When an environmentally concerned young boy is snatched by an evil poacher in Australia, an emergency call goes out over the international mouse network to New York City. Once again those resourceful rodent rescuers, Bernard and Miss Bianca, must sally forth, this time traveling halfway around the world to Mugwomp Flats to save the lad.

Be sure to arrive at the theater on time. This film's spectacular opening sequence is animation at its most monumental, a ride as thrilling as any roller coaster. After that, the Disney feature settles into a rather middling story with merely standard visuals.

The voices are well cast. Bob Newhart and Eva (the Benign) Gabor have the leads, as they did in the 1977 original. They are joined by a colorful ensemble that includes John Candy, Tristan (General Hospital) Rogers and George C. Scott as the villainous Percival McLcach.

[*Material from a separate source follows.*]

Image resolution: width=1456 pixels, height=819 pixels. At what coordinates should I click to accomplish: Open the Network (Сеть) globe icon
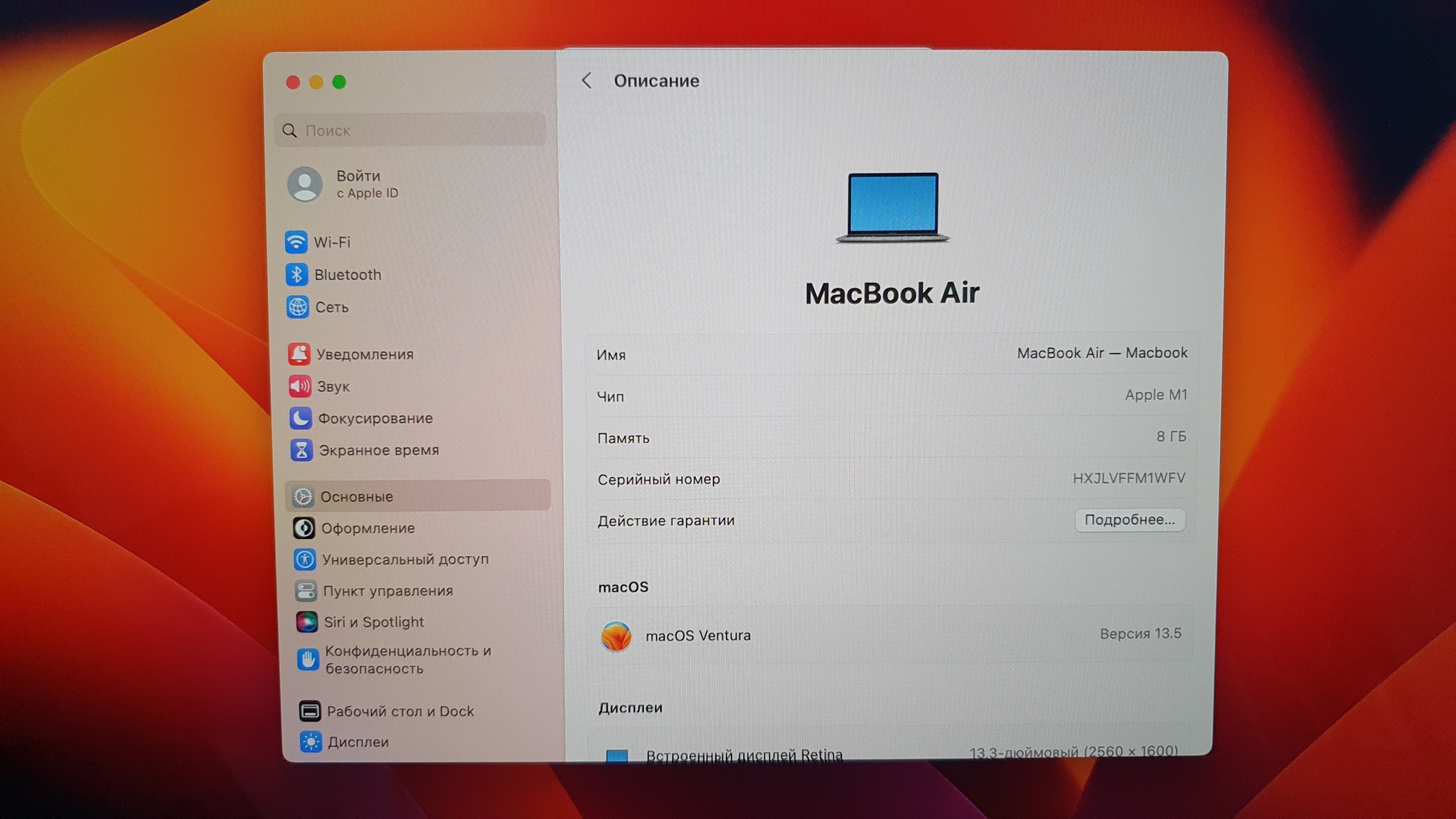(x=297, y=307)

The film nonetheless wouldn't be quite worth the price of admission if it weren't for the fact that it is being shown accompanied by an animated version of Mark Twain's The Prince and the Pauper.

It's the first feature in almost a decade for Mickey Mouse, and it presents him with a challenging double role. He's also called upon to warble a tune. The supporting cast includes Goofy, Pluto and Donald Duck, who would seem to be no longer regarded as a leading fowl by the Disney organization.

At one point the Prince tells his pauperish proxy that the art of governing can be boiled down to judicious use of two key sentences: "That's a splendid idea; I'm glad I thought of it" and "Guards, seize him!" With minor revisions, that still makes for an effective management strategy.

There is one unexpected heinous aspect to this double feature: It includes a built-in 10-minute intermission during which familiar cartoon characters appear onscreen to shill for the concession stand. That's a commercial cheap shot and unworthy of the Disney tradition. (G)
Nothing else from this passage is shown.